A little change for Search [tracked]

old granted and denied feature requests

Moderator: AniDB

Locked
OnegaiNL
Posts: 80
Joined: Wed Oct 20, 2004 4:38 pm

A little change for Search [tracked]

Post by OnegaiNL »

@ Google when you search for something you get this for example:

you search for 'piks'
and you get results and something above it wich says 'Did you mean: pics'

it would be nice if AniDB to have something like that too, example for AniDB:

you search for 'Lolicon Angel' (you actually want to find Lolikon Angel)
it doesn't find it because @ Lolikon Angel other names doesn't contain 'Lolicon Angel'
it would be nice if it said 'Did you mean Lolicon Angel' or something :)

i don't know if it is hard to create since i can't script or anything lol
exp
Site Admin
Posts: 2438
Joined: Tue Oct 01, 2002 9:42 pm
Location: Nowhere

Post by exp »

dunno,

does anyone know if postgres supports some kind of fuzzy text searching?

BYe!
EXP
fahrenheit
AniDB Staff
Posts: 438
Joined: Thu Apr 08, 2004 1:43 am
Location: Portugal

Post by fahrenheit »

hmm, best matches i think it would not be to dificult to implement, say one searches for ABCDEFGH and it doesn't find it, never the less there is one ABCDEF and one BCDEFGH, so it displays it has possible matches.
One possible match with 90% of similarity could be used as "did you mean BCDEFGH ?"
dunno, postgres is way over my league..
nich
Posts: 33
Joined: Sat Feb 08, 2003 12:38 am

Post by nich »

exp wrote:[...]does anyone know if postgres supports some kind of fuzzy text searching?[...]
Well... a quick look at google and I found in PostgreSQL developers' page something about "fuzzy search". Couldn't find anything else of relevance in that page, though.

Interesting that the guy listed as having implemented fuzzy search is (apparently) also one of the main developers of OpenFTS (which gmni implemented the animereactor forum and, so I believe, is one of the main reasons it's taking so long :P ).

Maybe you could take a look at it and check if there's anything useful for anidb.

-nich
wahaha
AniDB Staff
Posts: 1497
Joined: Sun Nov 17, 2002 3:33 pm

Post by wahaha »

I suppose a good (and not too costy) way would be to have some algorithm that associates a string with an integer that doesn't move much on small differences. Alas, I don't know any such formula. ^^;

Something more simple, but still somwhat useful, would be to generate one "dumbed down" list of all titles, which eliminates most ambiguities like "k->c", "m->n", etc...
The search terms could then be dumbed down in the same manner and compared to that list with a simple string comparison.
One could either apply a very excessive conversion, so that many results are returned which can then be sorted with a more sophisticated (and time-intensive) method, for example the Levensthein distance; or one could apply a moderate conversion and simply output all matches.
Jarudin
Posts: 7
Joined: Tue Jan 11, 2005 5:19 pm

Post by Jarudin »

You could 'enchance' the search by allowing wildcards, which would also solve a problem I run into quite often.

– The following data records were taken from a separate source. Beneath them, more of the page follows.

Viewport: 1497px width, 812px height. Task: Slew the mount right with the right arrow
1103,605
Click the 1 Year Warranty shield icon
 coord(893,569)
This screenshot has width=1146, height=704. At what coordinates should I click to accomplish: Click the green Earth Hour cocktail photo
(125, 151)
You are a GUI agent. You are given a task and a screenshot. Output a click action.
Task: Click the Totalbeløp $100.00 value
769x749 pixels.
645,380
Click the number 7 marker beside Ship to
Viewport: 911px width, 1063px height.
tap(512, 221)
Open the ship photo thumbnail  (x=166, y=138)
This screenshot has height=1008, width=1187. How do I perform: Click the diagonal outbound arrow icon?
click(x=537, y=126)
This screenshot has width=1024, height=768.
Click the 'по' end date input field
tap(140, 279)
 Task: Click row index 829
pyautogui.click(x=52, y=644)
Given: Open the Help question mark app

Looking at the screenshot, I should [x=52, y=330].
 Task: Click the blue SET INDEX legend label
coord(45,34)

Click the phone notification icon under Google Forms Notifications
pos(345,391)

My problem: for instance you search for "Ghost shell" expecting to find "Ghost in the shell" but appearantly, a -space- is not seen as an -and- or -or- possibilty, or something that would allow multiple wildcards (in this case: " in the " would be the wildcard part). This could be solved easily (if you work with SQL that is)

Then you could allow a -space- to be a mutli char wildcard (0 or more chars inbetween) and ? as a single char wildcard (0 or 1 chars inbetween)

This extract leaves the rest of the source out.